California eyes Nevada power
Gridliance, an independent electric transmission company with assets in southwestern Nevada, is working to interconnect with California’s grid to deliver power generated by renewables in the Silver State.
Gridliance has proposed to develop its Silverado Renewables Connection plan to the California Public Utilities Commission, as the Golden State works to source new, low-cost renewable energy generation to meet its climate change goals.
The public utilities commission in California identified more than 2,000 megawatts of renewable generation in southwestern Nevada. The California Independent System Operator, which Valley Electric Association Inc. had joined in 2013, will now launch a study of the CPUC plan and the transmission capacity needed to deliver power from Nevada.
“We commend the CPUC for their forward-looking approach to meeting California’s nation-leading climate change goals and are excited to work with CAISO to study the needed improvements to the transmission system,” GridLiance President and CEO Calvin Crowder said in a press release. “There is pent-up demand for these upgrades, and we stand ready to begin work on the Silverado Renewables Connection to expedite the deployment of these renewable resources.”

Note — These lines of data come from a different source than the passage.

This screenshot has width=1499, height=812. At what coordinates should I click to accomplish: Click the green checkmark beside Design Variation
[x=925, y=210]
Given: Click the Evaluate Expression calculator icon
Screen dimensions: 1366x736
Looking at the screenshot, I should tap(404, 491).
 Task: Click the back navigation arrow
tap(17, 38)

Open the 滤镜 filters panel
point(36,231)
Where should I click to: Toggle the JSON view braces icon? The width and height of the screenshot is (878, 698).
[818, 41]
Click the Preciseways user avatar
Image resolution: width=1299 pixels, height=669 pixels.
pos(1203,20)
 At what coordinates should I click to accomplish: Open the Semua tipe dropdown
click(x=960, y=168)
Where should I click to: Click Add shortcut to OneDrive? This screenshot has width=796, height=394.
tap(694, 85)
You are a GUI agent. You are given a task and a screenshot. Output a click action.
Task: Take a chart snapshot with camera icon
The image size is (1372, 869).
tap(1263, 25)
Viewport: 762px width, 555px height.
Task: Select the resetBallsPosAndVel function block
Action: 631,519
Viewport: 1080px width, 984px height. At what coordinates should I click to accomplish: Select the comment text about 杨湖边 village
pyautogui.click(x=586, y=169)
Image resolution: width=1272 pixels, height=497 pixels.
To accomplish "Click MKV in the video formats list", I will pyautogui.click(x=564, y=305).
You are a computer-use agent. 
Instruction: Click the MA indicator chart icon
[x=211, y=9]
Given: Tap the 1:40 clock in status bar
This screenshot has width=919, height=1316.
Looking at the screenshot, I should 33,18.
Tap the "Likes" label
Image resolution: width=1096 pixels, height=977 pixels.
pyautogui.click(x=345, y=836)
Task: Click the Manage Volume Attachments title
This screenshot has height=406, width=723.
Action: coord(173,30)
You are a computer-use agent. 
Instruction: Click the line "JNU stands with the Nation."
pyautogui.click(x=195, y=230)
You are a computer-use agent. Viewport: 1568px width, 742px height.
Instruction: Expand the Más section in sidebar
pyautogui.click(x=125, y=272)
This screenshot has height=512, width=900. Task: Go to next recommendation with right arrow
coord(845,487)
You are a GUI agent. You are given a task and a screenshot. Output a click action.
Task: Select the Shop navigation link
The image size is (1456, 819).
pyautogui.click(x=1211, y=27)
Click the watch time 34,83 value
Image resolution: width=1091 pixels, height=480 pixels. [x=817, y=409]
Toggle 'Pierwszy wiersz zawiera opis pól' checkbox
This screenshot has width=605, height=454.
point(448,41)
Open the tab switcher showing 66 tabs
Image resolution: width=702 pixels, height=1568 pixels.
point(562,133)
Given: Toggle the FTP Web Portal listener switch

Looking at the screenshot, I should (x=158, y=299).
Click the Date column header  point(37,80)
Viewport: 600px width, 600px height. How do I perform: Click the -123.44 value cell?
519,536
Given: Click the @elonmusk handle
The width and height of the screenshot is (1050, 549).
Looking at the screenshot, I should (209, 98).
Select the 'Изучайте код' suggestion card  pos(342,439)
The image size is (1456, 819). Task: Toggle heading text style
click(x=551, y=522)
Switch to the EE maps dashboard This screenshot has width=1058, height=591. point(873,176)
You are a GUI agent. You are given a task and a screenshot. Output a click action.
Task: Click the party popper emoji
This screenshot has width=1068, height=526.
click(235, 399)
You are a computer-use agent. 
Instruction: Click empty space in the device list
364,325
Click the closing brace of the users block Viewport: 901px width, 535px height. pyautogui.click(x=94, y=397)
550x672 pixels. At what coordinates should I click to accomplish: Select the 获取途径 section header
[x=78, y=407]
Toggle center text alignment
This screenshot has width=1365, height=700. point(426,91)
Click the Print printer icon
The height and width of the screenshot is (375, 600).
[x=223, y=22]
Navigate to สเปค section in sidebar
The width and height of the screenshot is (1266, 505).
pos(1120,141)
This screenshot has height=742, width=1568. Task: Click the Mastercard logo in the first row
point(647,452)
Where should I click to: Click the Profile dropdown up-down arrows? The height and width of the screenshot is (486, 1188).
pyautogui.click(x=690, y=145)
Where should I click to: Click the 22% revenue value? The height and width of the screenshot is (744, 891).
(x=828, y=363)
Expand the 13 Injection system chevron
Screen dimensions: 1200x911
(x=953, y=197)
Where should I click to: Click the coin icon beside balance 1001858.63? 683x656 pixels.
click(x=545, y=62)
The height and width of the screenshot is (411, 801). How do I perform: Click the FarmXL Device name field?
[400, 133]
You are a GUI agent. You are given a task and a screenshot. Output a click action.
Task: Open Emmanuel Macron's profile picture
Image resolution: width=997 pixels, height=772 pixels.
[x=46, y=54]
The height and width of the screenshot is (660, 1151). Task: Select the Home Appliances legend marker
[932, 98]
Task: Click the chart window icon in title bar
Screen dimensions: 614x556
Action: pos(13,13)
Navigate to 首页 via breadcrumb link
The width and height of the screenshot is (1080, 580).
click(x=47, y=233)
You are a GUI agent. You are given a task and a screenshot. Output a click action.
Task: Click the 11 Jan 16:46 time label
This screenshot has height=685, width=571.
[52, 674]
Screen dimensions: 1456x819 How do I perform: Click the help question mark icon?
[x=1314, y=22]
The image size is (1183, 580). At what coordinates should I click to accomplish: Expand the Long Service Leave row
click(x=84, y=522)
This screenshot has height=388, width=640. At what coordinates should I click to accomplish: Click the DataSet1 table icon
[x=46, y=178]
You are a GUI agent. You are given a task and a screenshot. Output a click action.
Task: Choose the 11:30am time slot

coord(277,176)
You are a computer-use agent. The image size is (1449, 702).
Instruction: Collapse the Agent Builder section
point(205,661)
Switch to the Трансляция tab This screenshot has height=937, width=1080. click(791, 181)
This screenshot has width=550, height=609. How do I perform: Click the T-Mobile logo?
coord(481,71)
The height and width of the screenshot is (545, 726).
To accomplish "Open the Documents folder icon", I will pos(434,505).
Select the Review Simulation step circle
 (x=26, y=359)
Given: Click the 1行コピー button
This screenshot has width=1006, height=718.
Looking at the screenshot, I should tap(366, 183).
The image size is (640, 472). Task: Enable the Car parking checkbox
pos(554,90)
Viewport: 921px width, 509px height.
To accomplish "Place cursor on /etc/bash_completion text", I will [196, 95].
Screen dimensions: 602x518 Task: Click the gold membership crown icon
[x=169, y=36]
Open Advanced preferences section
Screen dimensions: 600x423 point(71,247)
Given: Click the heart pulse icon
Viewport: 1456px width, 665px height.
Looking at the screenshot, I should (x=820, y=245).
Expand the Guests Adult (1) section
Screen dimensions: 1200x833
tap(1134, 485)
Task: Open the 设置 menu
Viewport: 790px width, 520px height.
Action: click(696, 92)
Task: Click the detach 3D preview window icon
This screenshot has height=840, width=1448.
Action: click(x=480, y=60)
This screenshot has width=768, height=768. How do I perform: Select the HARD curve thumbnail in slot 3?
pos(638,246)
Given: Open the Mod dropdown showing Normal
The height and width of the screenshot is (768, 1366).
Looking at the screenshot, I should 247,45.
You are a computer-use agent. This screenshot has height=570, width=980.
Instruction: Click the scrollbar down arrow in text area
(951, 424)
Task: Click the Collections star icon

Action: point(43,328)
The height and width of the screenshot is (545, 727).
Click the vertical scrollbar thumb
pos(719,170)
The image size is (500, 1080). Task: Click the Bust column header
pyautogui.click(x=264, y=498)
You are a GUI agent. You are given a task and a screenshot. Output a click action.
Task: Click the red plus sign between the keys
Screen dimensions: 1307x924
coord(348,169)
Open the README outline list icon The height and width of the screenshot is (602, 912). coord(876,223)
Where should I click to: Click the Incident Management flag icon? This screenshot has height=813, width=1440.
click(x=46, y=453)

The CPUC identified the 2,000 megawatts in Nevada as part of its Integrated Resource Plan.
CAISO is pegged to study the CPUC’s plan this year during its transmission planning cycle, according to Gridliance. CAISO is expected to finalize its recommendations in March 2022.
Gridliance states the project would create thousands of jobs and over a half-billion dollars of economic activity in southwestern Nevada.
Gridliance acquired a 164-mile 230 kilovolt transmission system, which stretches across Nye and Clark counties, in 2017 for just over $200 million from Valley Electric.
Gridliance noted in its release that the first phase of its proposed Silverado Renewables Connection project would upgrade the electric transmission company’s existing 230-kilovolt transmission lines.